Written task 1:
Format the records starting with the line containing "You are a computer-use" and going on through the line containing "click(x=402, y=191)" as a two-column CSV with the columns record_text and answer. Give one row per record, put each value in a single quoted field, and replace any line breaks with spaces.

Quoted text:
____

Written evidence from Christian Aid
SUMMARY
- The UK Government should support more actively
the search for a political settlement to the conflict in Afghanistan.
- The peace process should be an inclusive one
and any agreement that emerges should not lead to the undermining
of the rights of the most marginalised groups in Afghan society,
especially women.
- Security and development in Afghanistan is linked
to the wider stabilisation and development of neighbouring countries.
- In addition to working for a political settlement,
the UK should continue its efforts to build up Afghan institutions
but should increase its focus on supporting Afghan actors that
can hold the executive to account.
- Aid should not be used to achieve military objectives.
1. THE UK GOVERNMENT
SHOULD SUPPORT
MORE ACTIVELY
THE SEARCH
FOR A
POLITICAL SETTLEMENT
TO THE
CONFLICT IN
AFGHANISTAN
1.1. The conflict - defined as the fighting between
the Afghan Government and NATO forces and the insurgency - is
currently the biggest block on development in the country. It
has engulfed most of the South and East of the country and is
now spreading to formerly peaceful areas in the North and the
West. The Taliban have de facto control of many districts
in the South and the East and have a strong presence in all the
Southern provinces. By contrast, the Government's authority there
is weak if non-existent. In these areas the insurgency is significant
and receives relevant support beyond the Afghan borders. The conflict
is interrupting development; it is leading to significant human
casualties and human rights violations; it disrupts economic growth
and damages the credibility of the Afghan Government; it contributes
to the instability of the wider region.
1.2. We do not believe there can only be a military
solution to the current crisis. There is an important challenge
of ensuring the rule of law and stability in the country - a prerequisite
for development. The international community is supporting these
efforts in different ways. However, it is crucial not to lose
sight of the fact that this process will only succeed if the state
institutions fulfilling these tasks enjoy broad legitimacy in
Afghan society and are accountable, and if human rights are respected.
It is imperative that all efforts to reduce and end violent conflict
in Afghanistan must by framed within the context of a political
strategy which places primacy on supporting efforts to reduce
and end violent conflict in Afghanistan in a sustainable and legitimate
manner.
This is clear when one considers what Afghans who
live in the South and feel marginalised under the current system
identify as the main causes of the conflict[2]:
the weak legitimacy of the Government coupled with the presence
of international forces. Any strategy which does not address
both these conflict drivers is unlikely to succeed.
1.3. In light of the picture presented above, Christian
Aid believes that the UK must play a more active role in bringing
an end to the conflict promoting a political strategy that is
inclusive of all ethnic and social groups. The UK Government should
further encourage peace talks amongst all the main parties to
the conflict. As an International Security Assistance Force (ISAF)
contributing nation and a party to the conflict, the UK is not
a neutral player. Therefore, the process requires an impartial
mediator to be engaged for this task: the United Nations, regional
multilateral bodies, or countries within the Arab League are possible
options which ought to be explored. In order to be successful,
the talks must address the question of the length of the presence
of international forces. They should also consider different ways
in which insurgents can be encouraged to re-join the political
mainstream.

____

Supplied information:
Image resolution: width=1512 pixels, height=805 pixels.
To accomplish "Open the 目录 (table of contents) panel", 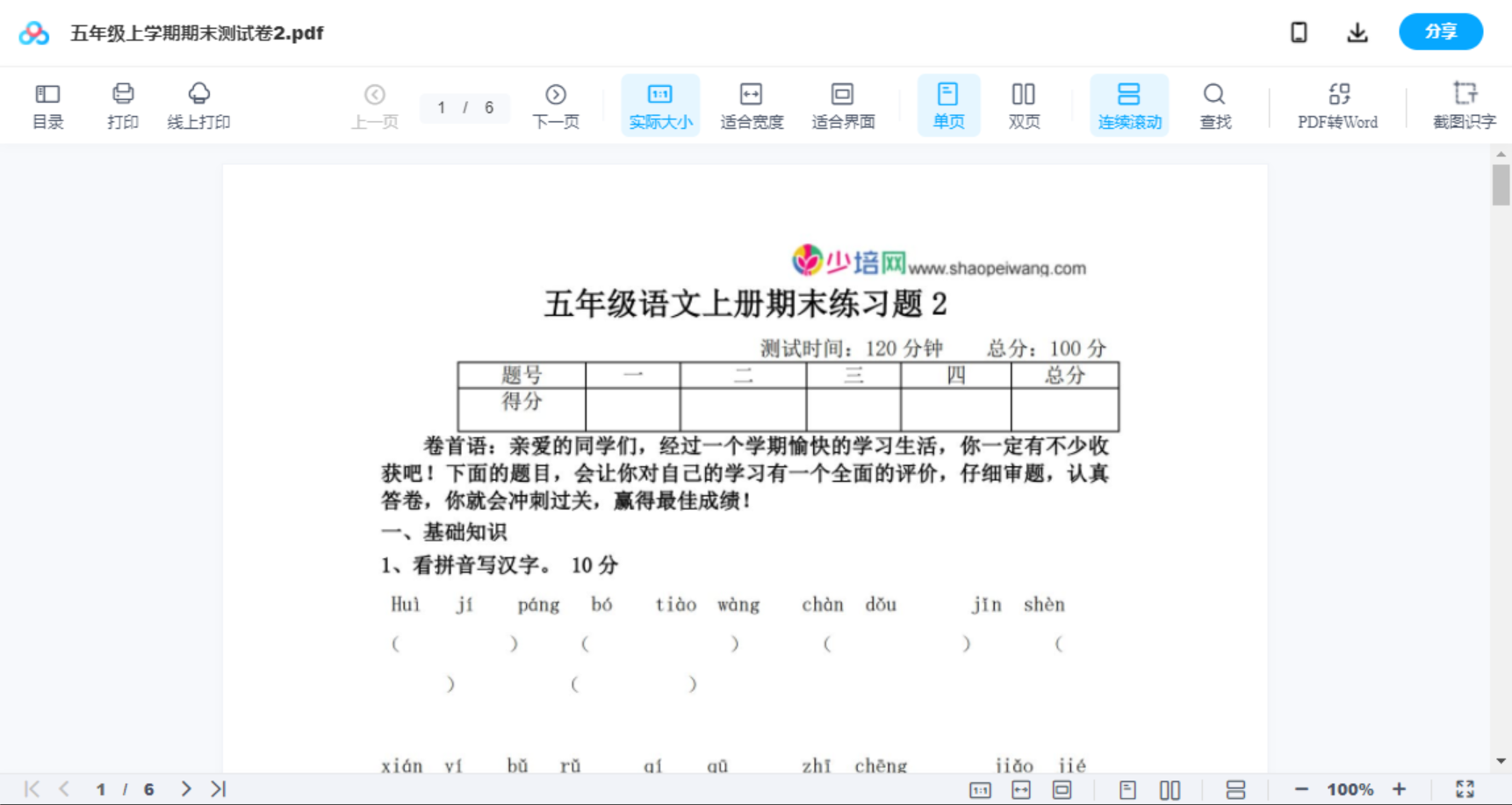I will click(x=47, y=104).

____

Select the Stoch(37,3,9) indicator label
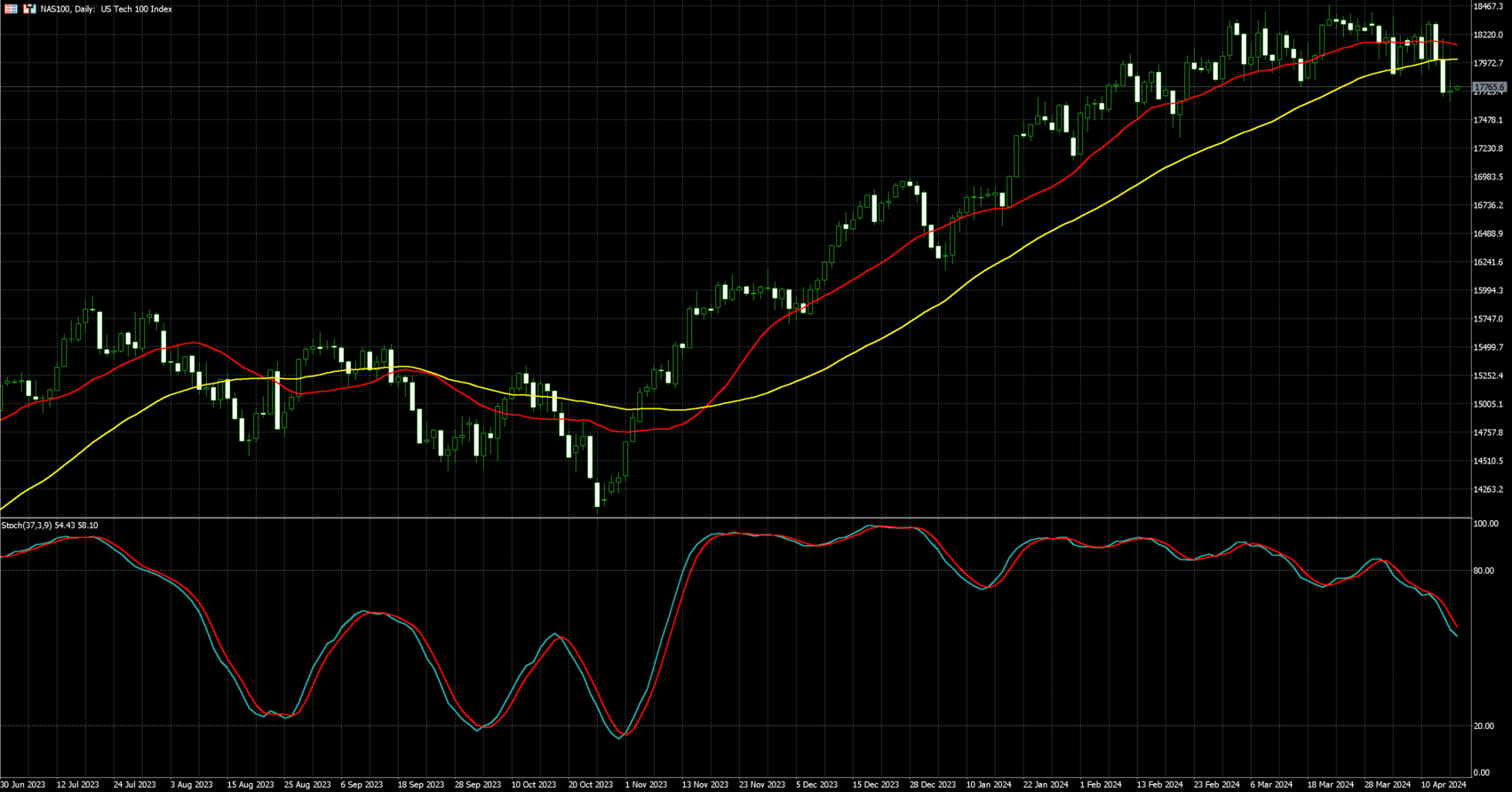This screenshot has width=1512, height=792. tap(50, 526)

____

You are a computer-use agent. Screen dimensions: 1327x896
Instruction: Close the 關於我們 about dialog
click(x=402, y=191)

____

Written task 2:
From the written evidence on Afghanistan above, extract the passage starting with "1.3. In light" and going on through "Assistance Force (ISAF)", word for word.

Worked solution 1:
record_text,answer
"You are a computer-use agent. Screen dimensions: 1327x896 Instruction: Close the 關於我們 about dialog","click(x=402, y=191)"

Worked solution 2:
1.3. In light of the picture presented above, Christian
Aid believes that the UK must play a more active role in bringing
an end to the conflict promoting a political strategy that is
inclusive of all ethnic and social groups. The UK Government should
further encourage peace talks amongst all the main parties to
the conflict. As an International Security Assistance Force (ISAF)